Related party receivables in excess working capital (Form 31-103F1)

Related party receivables are considered high risk, especially when the amount is material and a registrant is dependent on the receivable to meet its excess working capital requirements. RIE’s review of Form 31-103F1 – Calculation of Excess Working Capital identified a number of firms that inappropriately included related party receivables as “current assets” in line 1 of Form 31-103F1. The Annual Report contains important details about evidencing certain conditions in respect of a receivable that firms may wish to review and confirm.

Capital markets participation fees

RIE’s reviews of Form 13-502F4 indicate an incorrect application by some firms of OSC Rule 13-502 Fees. Specifically, some firms appear to incorrectly deduct revenue. Some firms were also found to have significantly understated their participation fees for several years, necessitating the payment of outstanding participation fees, plus late fees, as well as the refiling of Form 13-502F4. Other firms incorrectly calculated their Ontario percentage – resulting in firms understating specified Ontario revenues and participation fees payable.

Registration applications

RIE has provided additional guidance and expectations around registration applications, reviews and approvals – a topic that has been the cause of much consternation for industry as of late.

Application deficiencies flagged by RIE that result in delayed registration approvals include applications filed with incomplete or insufficient information; not concurrently filing individual applications for “mind and management” of the firm (without which firm registrations cannot be approved); and putting forward individuals unsuitable for registration due to lack of proficiency and or experience.  RIE notes that staff may request that filers withdraw incomplete applications and that such applications are not subject to the OSC’s Service Commitment.

RIE notes a “trend” of insufficient information provided to support the requisite relevant investment management experience (RIME) required for AR registration applications which necessitates follow-ups for clarification purposes and results in longer processing times.

AR registrants must demonstrate what RIE considers a high degree of proficiency and quality of RIME as a result of having discretionary authority over investments and RIE takes issue with firms submitting “vague supporting information”.  The Annual Report contains a discussion of what constitutes sufficient detail in support of an AR registration application that is worth reviewing.

IFM proficiency

RIE continues to highlight the difference between the regulatory obligations and functions of an IFM as opposed to those of a PM or EMD. As a result, the Annual Report alerts firms that staff may have clarifying questions for individuals registering to act as UDP or CCO of an IFM firm, in order to evaluate the sufficiency of their experience for the role. Applicants should submit detailed applications that discuss their experience with IFM operations, for instance, net asset value calculations, fund and trust accounting, recordkeeping, oversight of service providers and regulatory requirements.

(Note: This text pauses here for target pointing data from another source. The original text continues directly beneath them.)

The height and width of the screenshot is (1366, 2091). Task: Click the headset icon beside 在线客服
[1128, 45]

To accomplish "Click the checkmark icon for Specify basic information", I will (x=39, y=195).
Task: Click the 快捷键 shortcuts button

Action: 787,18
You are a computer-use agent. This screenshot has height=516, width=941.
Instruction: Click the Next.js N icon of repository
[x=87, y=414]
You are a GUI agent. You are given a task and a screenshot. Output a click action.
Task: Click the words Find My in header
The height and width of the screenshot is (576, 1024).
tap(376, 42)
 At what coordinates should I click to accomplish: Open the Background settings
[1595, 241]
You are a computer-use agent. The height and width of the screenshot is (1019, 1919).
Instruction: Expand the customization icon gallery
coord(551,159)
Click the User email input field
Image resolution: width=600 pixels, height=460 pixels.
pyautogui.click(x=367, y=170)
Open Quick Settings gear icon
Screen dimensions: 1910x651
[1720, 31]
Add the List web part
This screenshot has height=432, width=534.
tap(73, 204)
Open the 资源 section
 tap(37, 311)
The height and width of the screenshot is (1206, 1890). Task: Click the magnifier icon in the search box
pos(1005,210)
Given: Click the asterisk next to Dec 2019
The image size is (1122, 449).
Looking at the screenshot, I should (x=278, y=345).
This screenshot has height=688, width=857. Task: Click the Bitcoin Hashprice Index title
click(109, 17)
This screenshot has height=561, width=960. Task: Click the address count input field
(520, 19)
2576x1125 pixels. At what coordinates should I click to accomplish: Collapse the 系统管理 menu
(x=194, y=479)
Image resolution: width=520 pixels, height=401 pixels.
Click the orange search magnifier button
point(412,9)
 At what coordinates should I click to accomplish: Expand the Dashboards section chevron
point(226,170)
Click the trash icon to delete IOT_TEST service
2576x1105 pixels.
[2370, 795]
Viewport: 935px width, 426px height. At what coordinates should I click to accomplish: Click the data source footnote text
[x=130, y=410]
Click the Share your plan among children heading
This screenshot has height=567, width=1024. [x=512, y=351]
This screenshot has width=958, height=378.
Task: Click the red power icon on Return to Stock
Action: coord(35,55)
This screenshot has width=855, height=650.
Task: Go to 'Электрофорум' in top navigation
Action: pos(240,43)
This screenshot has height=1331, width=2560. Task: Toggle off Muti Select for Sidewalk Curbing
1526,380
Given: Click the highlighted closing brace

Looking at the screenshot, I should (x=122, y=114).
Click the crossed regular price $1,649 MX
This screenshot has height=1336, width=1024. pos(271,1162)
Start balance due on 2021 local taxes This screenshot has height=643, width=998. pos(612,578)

Crypto-asset trading platform registration matters and compliance deficiencies

In keeping with the wider CSA focus on crypto-asset regulation and compliance, there is a fulsome chapter on crypto-asset trading platforms. This section includes a discussion of issues ranging from mandatory arbitration clauses of regulatory concern, to crypto-asset-trading-platform-specific conflicts of interest, marketing concerns and registration application matters.

Voluntary surrender of registration

RIE highlights that firms must submit their voluntary surrender of registration before the cutoff date annually set by the OSC. Surrenders submitted late may result in capital markets participation fees being charged. In practice, BLG recommends submitting any such application for surrender no later than October 1, as we have noticed issues with timing for ones submitted later.